Start of Data supplied

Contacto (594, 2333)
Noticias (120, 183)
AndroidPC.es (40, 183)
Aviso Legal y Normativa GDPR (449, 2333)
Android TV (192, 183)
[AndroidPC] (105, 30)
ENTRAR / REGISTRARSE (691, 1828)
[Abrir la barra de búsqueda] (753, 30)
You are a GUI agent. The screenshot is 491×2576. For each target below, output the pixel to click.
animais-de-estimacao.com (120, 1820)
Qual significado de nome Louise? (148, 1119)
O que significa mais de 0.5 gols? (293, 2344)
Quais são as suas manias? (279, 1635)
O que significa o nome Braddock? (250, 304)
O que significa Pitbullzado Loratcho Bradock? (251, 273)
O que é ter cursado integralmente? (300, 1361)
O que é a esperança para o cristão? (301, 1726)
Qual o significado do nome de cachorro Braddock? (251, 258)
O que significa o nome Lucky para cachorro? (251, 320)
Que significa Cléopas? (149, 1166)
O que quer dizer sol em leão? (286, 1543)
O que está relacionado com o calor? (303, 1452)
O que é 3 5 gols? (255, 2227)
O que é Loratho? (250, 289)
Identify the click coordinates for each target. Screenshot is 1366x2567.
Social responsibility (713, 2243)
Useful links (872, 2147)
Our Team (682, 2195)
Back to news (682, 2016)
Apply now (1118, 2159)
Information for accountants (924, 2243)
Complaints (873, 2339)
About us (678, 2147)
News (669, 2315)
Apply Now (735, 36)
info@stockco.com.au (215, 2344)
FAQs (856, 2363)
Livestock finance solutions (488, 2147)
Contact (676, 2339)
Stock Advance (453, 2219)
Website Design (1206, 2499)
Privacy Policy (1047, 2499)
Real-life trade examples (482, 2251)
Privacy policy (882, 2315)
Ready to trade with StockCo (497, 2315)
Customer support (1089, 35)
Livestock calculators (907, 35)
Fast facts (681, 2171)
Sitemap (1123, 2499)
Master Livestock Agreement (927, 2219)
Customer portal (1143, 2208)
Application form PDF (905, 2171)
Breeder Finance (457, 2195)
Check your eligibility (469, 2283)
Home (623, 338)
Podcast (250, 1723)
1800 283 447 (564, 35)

End of Data supplied

Aim of the task:
Exactly and exclusively, repeat the lines from the line that contains "Real-life trade examples (482, 2251)" through the end of the records, both ends included.

Answer for the task:
Real-life trade examples (482, 2251)
Privacy policy (882, 2315)
Ready to trade with StockCo (497, 2315)
Customer support (1089, 35)
Livestock calculators (907, 35)
Fast facts (681, 2171)
Sitemap (1123, 2499)
Master Livestock Agreement (927, 2219)
Customer portal (1143, 2208)
Application form PDF (905, 2171)
Breeder Finance (457, 2195)
Check your eligibility (469, 2283)
Home (623, 338)
Podcast (250, 1723)
1800 283 447 (564, 35)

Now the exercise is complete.